Because persons with a history of addiction to, or abuse of, drugs or alcohol are at increased risk of habituation and dependence, they should be under careful surveillance when receiving zolpidem or any other hypnotic.

First of all, 40 mg is four times the recommended dose. When taken as directed, the chances of addiction, or even tolerance, are all but non-existent. When taken long-term (but otherwise as prescribed), some degree of dependence has been fairly well established, but typically in the form of rebound insomnia.

That's all the official clinical data. Here's some anecdotal information based on my own experience:

I've been on 10 mg of Ambien mostly non-stop for almost two years. I have not developed any tolerance. This dose, at times, has been ineffective but I'm pretty sure that has more to do with other stuff going on in my life. I've tried 15-20 mg doses (under my doctor's care) and never noticed much increase in efficacy. So basically, no tolerance.

I'm most definitely dependent on it. I cannot sleep if I don't take it. The few times I've gone off it, I have experienced rebound insomnia, but no other withdrawal symptoms. But dependence is not addiction. Read the AADM definition if you don't understand the difference.

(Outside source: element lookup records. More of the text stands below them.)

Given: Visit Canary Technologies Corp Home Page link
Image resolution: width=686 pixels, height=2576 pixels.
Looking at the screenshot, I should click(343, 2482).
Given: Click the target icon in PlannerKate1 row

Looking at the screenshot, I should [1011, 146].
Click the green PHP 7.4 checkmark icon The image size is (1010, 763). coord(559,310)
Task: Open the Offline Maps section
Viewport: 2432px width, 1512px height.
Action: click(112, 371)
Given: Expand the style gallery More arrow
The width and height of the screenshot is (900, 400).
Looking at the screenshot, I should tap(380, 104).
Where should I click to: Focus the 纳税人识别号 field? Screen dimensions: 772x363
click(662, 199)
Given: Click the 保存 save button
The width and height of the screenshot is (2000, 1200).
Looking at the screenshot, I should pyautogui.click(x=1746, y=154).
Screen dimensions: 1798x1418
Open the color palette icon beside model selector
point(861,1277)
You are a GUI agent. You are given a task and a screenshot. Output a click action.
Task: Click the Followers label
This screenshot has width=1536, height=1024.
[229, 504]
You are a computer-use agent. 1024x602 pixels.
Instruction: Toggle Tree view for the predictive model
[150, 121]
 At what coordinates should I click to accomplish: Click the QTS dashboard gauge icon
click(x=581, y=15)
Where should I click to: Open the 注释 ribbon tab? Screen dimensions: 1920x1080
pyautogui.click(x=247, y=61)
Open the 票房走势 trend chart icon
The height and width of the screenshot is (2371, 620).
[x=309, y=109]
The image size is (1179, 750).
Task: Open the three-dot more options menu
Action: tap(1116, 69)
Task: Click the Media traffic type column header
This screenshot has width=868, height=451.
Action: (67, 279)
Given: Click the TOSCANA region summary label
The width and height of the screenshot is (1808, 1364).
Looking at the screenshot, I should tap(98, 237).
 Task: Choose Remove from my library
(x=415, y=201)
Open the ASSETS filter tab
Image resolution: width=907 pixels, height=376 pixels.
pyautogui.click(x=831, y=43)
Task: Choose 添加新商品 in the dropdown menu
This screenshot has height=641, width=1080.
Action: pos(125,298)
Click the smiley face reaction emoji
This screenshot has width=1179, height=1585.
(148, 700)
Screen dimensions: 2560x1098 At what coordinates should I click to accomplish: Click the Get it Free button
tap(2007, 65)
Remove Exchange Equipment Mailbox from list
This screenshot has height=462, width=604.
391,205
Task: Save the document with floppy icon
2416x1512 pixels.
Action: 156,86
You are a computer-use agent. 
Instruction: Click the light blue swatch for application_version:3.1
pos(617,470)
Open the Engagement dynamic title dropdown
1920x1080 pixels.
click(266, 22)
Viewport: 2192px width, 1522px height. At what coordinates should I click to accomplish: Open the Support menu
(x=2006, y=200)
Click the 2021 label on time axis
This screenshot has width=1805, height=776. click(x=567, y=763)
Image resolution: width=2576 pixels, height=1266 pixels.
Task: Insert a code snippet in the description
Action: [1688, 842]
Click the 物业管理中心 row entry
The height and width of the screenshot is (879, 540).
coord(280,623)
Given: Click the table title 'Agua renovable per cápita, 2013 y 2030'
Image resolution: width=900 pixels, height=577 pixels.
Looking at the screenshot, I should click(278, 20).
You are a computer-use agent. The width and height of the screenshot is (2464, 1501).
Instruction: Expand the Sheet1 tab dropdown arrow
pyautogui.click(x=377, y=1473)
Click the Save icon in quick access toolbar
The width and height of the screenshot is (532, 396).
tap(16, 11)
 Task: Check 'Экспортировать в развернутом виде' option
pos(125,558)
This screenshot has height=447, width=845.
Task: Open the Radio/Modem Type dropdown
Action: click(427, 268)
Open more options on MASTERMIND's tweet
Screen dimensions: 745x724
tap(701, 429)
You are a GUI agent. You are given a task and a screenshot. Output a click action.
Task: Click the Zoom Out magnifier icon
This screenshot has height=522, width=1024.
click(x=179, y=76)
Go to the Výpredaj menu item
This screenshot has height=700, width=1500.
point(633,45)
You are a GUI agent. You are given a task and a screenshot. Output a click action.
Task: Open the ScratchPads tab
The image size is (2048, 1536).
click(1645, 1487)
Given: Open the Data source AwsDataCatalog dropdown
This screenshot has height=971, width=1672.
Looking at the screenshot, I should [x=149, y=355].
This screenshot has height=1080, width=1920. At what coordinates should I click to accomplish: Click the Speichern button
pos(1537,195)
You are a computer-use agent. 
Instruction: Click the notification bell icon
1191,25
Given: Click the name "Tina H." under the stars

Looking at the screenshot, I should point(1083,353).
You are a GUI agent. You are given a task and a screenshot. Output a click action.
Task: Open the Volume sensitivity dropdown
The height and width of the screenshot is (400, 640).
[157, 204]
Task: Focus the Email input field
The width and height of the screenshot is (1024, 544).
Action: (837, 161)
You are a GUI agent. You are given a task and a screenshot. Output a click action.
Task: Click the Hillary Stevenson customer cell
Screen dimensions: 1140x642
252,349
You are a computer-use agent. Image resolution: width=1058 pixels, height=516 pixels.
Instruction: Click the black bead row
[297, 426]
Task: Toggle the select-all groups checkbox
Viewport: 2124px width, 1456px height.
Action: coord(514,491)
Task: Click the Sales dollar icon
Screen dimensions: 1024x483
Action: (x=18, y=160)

On the other hand, I've been on 1 mg of Xanax XR daily for 18 months. While I haven't developed any significant tolerance, it has become less effective over time. And even at this very small dose, the physical dependence is extremely noticeable. I have no addictive tendencies, but I can see how easily it would be to become addicted to this medication.

As for the comparison between Ambien and benzos, do we really need to discuss the potential for abuse, dependence, addiction, and tolerance of benzos?

I'm not totally knocking the use of benzos for any use - including insomnia. However, it's definitely not the safest option, nor typically the most effective - especially long term.